Nigeria’s Eurobond market closed on a bearish note as average yields rose by three basis points to 7.77%, reflecting cautious investor sentiment amid evolving macroeconomic dynamics.
Earlier disinflationary trends, which pushed Nigeria’s real interest rate to 7.38%, had initially attracted offshore interest in the country’s dollar-denominated securities. However, market reactions shifted as global conditions evolved.
Internationally, African Eurobonds traded mixed to bearish after the U.S. Federal Reserve announced its first interest rate cut of 2025. The Fed lowered its policy rate by 25 basis points as widely anticipated, citing the need to support employment and counter slowing economic growth.
Fed Chair Jerome Powell described the cut as a “risk management move,” downplaying inflation risks while signalling the possibility of two additional reductions before year-end.
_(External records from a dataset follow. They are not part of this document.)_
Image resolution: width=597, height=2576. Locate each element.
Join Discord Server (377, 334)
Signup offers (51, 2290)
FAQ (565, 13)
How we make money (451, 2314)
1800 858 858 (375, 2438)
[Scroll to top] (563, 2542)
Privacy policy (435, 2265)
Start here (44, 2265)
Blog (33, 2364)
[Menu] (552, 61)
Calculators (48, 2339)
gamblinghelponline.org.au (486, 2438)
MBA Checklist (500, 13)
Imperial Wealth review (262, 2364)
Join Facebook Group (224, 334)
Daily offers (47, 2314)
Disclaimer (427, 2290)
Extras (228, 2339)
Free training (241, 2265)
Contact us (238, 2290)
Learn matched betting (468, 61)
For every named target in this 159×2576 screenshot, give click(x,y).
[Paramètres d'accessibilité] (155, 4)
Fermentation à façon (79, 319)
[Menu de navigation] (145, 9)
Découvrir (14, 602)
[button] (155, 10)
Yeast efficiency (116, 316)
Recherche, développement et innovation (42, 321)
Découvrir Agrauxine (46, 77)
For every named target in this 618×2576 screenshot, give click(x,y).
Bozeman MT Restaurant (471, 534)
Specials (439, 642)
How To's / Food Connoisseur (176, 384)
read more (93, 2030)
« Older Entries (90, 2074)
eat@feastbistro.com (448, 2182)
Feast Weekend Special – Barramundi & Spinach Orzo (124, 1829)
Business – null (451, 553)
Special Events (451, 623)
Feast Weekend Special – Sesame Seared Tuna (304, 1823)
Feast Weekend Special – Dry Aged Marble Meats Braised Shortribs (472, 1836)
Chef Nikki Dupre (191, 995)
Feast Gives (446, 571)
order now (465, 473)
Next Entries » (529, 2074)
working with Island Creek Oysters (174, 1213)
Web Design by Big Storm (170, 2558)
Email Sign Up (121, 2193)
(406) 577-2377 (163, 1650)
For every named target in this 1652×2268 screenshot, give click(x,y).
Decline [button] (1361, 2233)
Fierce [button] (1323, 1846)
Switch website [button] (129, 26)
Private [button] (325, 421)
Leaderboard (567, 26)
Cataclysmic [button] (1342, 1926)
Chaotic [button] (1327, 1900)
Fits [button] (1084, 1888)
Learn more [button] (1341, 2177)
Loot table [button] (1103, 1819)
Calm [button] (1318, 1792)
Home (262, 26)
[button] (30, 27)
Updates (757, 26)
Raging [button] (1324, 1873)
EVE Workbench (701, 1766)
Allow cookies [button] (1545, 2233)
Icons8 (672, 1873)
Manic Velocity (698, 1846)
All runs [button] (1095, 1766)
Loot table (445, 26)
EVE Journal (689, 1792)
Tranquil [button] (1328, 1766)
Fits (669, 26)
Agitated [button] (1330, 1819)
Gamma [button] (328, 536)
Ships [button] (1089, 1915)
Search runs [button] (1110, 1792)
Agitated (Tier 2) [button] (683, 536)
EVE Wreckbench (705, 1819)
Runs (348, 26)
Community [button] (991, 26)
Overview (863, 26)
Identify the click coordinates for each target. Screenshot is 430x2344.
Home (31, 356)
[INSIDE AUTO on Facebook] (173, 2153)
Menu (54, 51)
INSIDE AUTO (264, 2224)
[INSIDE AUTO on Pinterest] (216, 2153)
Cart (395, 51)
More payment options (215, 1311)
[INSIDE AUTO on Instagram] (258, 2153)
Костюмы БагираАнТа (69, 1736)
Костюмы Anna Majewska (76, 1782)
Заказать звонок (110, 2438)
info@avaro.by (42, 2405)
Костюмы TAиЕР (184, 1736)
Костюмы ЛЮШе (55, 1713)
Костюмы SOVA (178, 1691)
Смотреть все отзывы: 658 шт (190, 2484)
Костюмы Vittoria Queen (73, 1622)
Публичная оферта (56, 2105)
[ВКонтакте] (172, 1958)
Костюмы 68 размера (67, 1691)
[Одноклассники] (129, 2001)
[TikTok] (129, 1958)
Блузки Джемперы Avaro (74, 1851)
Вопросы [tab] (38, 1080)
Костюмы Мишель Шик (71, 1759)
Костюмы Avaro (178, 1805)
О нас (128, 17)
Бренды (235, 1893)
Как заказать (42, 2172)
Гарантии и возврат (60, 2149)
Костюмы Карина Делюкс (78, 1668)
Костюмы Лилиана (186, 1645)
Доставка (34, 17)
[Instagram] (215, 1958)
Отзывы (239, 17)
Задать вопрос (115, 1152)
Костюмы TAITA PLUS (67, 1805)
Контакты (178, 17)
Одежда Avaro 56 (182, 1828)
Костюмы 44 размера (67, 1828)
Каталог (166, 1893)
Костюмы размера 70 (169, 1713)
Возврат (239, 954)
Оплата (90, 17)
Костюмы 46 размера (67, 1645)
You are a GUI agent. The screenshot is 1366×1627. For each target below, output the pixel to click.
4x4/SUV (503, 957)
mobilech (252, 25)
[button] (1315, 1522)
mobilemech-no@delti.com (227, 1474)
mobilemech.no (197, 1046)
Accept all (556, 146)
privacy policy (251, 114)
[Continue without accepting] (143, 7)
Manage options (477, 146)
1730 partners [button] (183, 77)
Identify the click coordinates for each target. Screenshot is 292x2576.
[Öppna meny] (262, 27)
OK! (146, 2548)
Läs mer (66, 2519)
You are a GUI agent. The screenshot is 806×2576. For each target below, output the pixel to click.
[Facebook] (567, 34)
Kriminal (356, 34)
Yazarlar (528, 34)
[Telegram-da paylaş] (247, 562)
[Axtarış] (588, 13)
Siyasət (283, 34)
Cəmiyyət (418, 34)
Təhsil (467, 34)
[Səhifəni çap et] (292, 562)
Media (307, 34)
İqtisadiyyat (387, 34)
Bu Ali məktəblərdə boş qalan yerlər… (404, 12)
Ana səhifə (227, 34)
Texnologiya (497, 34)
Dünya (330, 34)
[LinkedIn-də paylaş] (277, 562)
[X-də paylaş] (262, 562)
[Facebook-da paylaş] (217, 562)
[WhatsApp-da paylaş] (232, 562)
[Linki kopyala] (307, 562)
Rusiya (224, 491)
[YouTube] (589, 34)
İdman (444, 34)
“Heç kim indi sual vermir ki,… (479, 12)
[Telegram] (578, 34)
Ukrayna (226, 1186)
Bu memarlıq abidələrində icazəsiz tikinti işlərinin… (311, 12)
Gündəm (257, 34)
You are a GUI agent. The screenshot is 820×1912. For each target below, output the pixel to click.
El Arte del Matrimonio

The decision, however, sparked debates over the Fed’s independence, particularly following President Trump’s controversial appointment of Stephen Miran, who dissented in favour of a deeper 50 bps cut.
Following the policy shift, Nigerian Eurobond yields rose modestly, with analysts noting that some profit-taking was expected since investors had already priced in the Fed’s move.
Meanwhile, U.S. Treasury yields edged lower after the rate cut. The two-year Treasury yield dropped to 3.537%, the 10-year to 4.063%, and the 30-year to 4.657%, according to Tradeweb data.
In the commodities market, oil prices slipped, pressured by rising U.S. diesel inventories. Brent crude shed 25 cents to $68.22 per barrel, while WTI lost 21 cents to $64.31.
Conversely, gold surged to a record high before paring gains. Spot gold touched $3,707.40 before closing at $3,681.39, while U.S. futures for December settled at $3,717.80.
Analysts suggest that Nigerian Eurobonds may continue to trade with mixed sentiment in the near term, balancing optimism from domestic reforms with cautious global market positioning.